◆ What to do
For this exercise, restate the data below with no change at all.

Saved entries
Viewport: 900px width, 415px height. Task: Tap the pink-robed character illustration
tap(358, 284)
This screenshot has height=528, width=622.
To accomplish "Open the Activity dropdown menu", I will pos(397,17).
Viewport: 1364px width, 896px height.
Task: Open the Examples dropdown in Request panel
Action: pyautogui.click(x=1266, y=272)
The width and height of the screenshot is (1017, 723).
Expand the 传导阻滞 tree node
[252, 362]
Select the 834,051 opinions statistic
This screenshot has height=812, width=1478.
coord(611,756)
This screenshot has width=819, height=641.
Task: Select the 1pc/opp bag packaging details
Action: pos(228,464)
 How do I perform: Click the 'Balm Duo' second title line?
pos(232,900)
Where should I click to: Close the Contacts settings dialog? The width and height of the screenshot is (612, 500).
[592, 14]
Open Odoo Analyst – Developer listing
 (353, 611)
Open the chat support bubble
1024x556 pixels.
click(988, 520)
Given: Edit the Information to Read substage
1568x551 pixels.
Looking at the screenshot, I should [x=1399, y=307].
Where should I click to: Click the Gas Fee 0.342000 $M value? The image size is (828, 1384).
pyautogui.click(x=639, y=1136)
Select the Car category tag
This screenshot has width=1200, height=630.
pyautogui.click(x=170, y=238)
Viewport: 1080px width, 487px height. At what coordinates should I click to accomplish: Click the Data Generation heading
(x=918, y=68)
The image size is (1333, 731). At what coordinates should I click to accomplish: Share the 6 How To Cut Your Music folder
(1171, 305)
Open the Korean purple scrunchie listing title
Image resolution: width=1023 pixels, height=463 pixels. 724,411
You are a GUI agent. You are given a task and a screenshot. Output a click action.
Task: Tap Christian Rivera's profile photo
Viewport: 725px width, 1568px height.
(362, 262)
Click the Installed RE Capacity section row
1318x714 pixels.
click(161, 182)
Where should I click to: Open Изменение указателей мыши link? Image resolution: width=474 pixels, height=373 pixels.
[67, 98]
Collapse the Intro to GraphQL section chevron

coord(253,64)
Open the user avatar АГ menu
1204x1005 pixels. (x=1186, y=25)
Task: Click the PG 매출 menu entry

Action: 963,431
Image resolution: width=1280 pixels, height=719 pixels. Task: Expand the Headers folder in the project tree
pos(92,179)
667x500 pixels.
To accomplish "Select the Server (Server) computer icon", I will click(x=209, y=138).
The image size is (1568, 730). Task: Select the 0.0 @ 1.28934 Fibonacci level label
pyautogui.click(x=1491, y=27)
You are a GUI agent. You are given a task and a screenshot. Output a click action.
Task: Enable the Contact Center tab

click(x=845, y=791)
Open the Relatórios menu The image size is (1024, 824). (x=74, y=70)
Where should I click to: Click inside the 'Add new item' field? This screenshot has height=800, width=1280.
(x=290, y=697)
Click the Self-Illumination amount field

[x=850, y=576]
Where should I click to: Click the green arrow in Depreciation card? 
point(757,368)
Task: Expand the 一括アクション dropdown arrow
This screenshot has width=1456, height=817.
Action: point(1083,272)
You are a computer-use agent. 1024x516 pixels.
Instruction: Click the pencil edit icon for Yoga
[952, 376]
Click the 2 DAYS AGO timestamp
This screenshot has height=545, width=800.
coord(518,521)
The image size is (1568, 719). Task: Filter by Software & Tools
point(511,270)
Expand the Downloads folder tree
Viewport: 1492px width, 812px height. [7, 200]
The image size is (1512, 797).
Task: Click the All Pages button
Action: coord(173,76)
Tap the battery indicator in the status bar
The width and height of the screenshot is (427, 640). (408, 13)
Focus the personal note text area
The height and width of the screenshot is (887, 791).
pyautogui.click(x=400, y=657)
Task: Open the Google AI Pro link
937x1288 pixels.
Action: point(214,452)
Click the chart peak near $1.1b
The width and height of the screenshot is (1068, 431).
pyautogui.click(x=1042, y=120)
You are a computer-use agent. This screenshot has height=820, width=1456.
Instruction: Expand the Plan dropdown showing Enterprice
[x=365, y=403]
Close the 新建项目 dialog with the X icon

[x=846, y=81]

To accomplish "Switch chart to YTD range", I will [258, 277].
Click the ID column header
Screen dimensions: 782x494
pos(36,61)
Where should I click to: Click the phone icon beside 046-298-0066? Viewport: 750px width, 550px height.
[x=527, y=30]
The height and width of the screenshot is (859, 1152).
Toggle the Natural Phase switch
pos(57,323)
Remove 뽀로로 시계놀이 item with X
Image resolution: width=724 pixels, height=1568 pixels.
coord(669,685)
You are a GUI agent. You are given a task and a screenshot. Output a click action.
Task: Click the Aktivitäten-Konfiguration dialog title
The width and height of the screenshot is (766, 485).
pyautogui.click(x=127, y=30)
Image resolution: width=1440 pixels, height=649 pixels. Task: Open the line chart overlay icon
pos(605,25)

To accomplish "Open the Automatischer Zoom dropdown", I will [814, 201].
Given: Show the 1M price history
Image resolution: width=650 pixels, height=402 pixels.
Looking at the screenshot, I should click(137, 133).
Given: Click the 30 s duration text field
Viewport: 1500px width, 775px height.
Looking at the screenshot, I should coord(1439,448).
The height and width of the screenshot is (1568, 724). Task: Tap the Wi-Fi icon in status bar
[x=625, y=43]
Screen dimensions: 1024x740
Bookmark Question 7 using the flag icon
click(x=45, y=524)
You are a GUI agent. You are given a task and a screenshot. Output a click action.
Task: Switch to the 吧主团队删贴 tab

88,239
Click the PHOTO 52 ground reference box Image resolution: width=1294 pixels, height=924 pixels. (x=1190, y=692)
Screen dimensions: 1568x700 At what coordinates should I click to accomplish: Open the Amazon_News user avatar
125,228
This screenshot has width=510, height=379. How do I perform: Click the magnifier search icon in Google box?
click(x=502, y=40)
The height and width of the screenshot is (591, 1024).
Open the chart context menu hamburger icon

◆ Solution
Viewport: 900px width, 415px height. Task: Tap the pink-robed character illustration
tap(358, 284)
This screenshot has height=528, width=622.
To accomplish "Open the Activity dropdown menu", I will pos(397,17).
Viewport: 1364px width, 896px height.
Task: Open the Examples dropdown in Request panel
Action: pyautogui.click(x=1266, y=272)
The width and height of the screenshot is (1017, 723).
Expand the 传导阻滞 tree node
[252, 362]
Select the 834,051 opinions statistic
This screenshot has height=812, width=1478.
coord(611,756)
This screenshot has width=819, height=641.
Task: Select the 1pc/opp bag packaging details
Action: pos(228,464)
 How do I perform: Click the 'Balm Duo' second title line?
pos(232,900)
Where should I click to: Close the Contacts settings dialog? The width and height of the screenshot is (612, 500).
[592, 14]
Open Odoo Analyst – Developer listing
 (353, 611)
Open the chat support bubble
1024x556 pixels.
click(988, 520)
Given: Edit the Information to Read substage
1568x551 pixels.
Looking at the screenshot, I should [x=1399, y=307].
Where should I click to: Click the Gas Fee 0.342000 $M value? The image size is (828, 1384).
pyautogui.click(x=639, y=1136)
Select the Car category tag
This screenshot has width=1200, height=630.
pyautogui.click(x=170, y=238)
Viewport: 1080px width, 487px height. At what coordinates should I click to accomplish: Click the Data Generation heading
(x=918, y=68)
The image size is (1333, 731). At what coordinates should I click to accomplish: Share the 6 How To Cut Your Music folder
(1171, 305)
Open the Korean purple scrunchie listing title
Image resolution: width=1023 pixels, height=463 pixels. 724,411
You are a GUI agent. You are given a task and a screenshot. Output a click action.
Task: Tap Christian Rivera's profile photo
Viewport: 725px width, 1568px height.
(362, 262)
Click the Installed RE Capacity section row
1318x714 pixels.
click(161, 182)
Where should I click to: Open Изменение указателей мыши link? Image resolution: width=474 pixels, height=373 pixels.
[67, 98]
Collapse the Intro to GraphQL section chevron

coord(253,64)
Open the user avatar АГ menu
1204x1005 pixels. (x=1186, y=25)
Task: Click the PG 매출 menu entry

Action: 963,431
Image resolution: width=1280 pixels, height=719 pixels. Task: Expand the Headers folder in the project tree
pos(92,179)
667x500 pixels.
To accomplish "Select the Server (Server) computer icon", I will click(x=209, y=138).
The image size is (1568, 730). Task: Select the 0.0 @ 1.28934 Fibonacci level label
pyautogui.click(x=1491, y=27)
You are a GUI agent. You are given a task and a screenshot. Output a click action.
Task: Enable the Contact Center tab

click(x=845, y=791)
Open the Relatórios menu The image size is (1024, 824). (x=74, y=70)
Where should I click to: Click inside the 'Add new item' field? This screenshot has height=800, width=1280.
(x=290, y=697)
Click the Self-Illumination amount field

[x=850, y=576]
Where should I click to: Click the green arrow in Depreciation card? 
point(757,368)
Task: Expand the 一括アクション dropdown arrow
This screenshot has width=1456, height=817.
Action: point(1083,272)
You are a computer-use agent. 1024x516 pixels.
Instruction: Click the pencil edit icon for Yoga
[952, 376]
Click the 2 DAYS AGO timestamp
This screenshot has height=545, width=800.
coord(518,521)
The image size is (1568, 719). Task: Filter by Software & Tools
point(511,270)
Expand the Downloads folder tree
Viewport: 1492px width, 812px height. [7, 200]
The image size is (1512, 797).
Task: Click the All Pages button
Action: coord(173,76)
Tap the battery indicator in the status bar
The width and height of the screenshot is (427, 640). (408, 13)
Focus the personal note text area
The height and width of the screenshot is (887, 791).
pyautogui.click(x=400, y=657)
Task: Open the Google AI Pro link
937x1288 pixels.
Action: point(214,452)
Click the chart peak near $1.1b
The width and height of the screenshot is (1068, 431).
pyautogui.click(x=1042, y=120)
You are a computer-use agent. This screenshot has height=820, width=1456.
Instruction: Expand the Plan dropdown showing Enterprice
[x=365, y=403]
Close the 新建项目 dialog with the X icon

[x=846, y=81]

To accomplish "Switch chart to YTD range", I will [258, 277].
Click the ID column header
Screen dimensions: 782x494
pos(36,61)
Where should I click to: Click the phone icon beside 046-298-0066? Viewport: 750px width, 550px height.
[x=527, y=30]
The height and width of the screenshot is (859, 1152).
Toggle the Natural Phase switch
pos(57,323)
Remove 뽀로로 시계놀이 item with X
Image resolution: width=724 pixels, height=1568 pixels.
coord(669,685)
You are a GUI agent. You are given a task and a screenshot. Output a click action.
Task: Click the Aktivitäten-Konfiguration dialog title
The width and height of the screenshot is (766, 485).
pyautogui.click(x=127, y=30)
Image resolution: width=1440 pixels, height=649 pixels. Task: Open the line chart overlay icon
pos(605,25)

To accomplish "Open the Automatischer Zoom dropdown", I will [814, 201].
Given: Show the 1M price history
Image resolution: width=650 pixels, height=402 pixels.
Looking at the screenshot, I should click(137, 133).
Given: Click the 30 s duration text field
Viewport: 1500px width, 775px height.
Looking at the screenshot, I should coord(1439,448).
The height and width of the screenshot is (1568, 724). Task: Tap the Wi-Fi icon in status bar
[x=625, y=43]
Screen dimensions: 1024x740
Bookmark Question 7 using the flag icon
click(x=45, y=524)
You are a GUI agent. You are given a task and a screenshot. Output a click action.
Task: Switch to the 吧主团队删贴 tab

88,239
Click the PHOTO 52 ground reference box Image resolution: width=1294 pixels, height=924 pixels. (x=1190, y=692)
Screen dimensions: 1568x700 At what coordinates should I click to accomplish: Open the Amazon_News user avatar
125,228
This screenshot has width=510, height=379. How do I perform: Click the magnifier search icon in Google box?
click(x=502, y=40)
The height and width of the screenshot is (591, 1024).
Open the chart context menu hamburger icon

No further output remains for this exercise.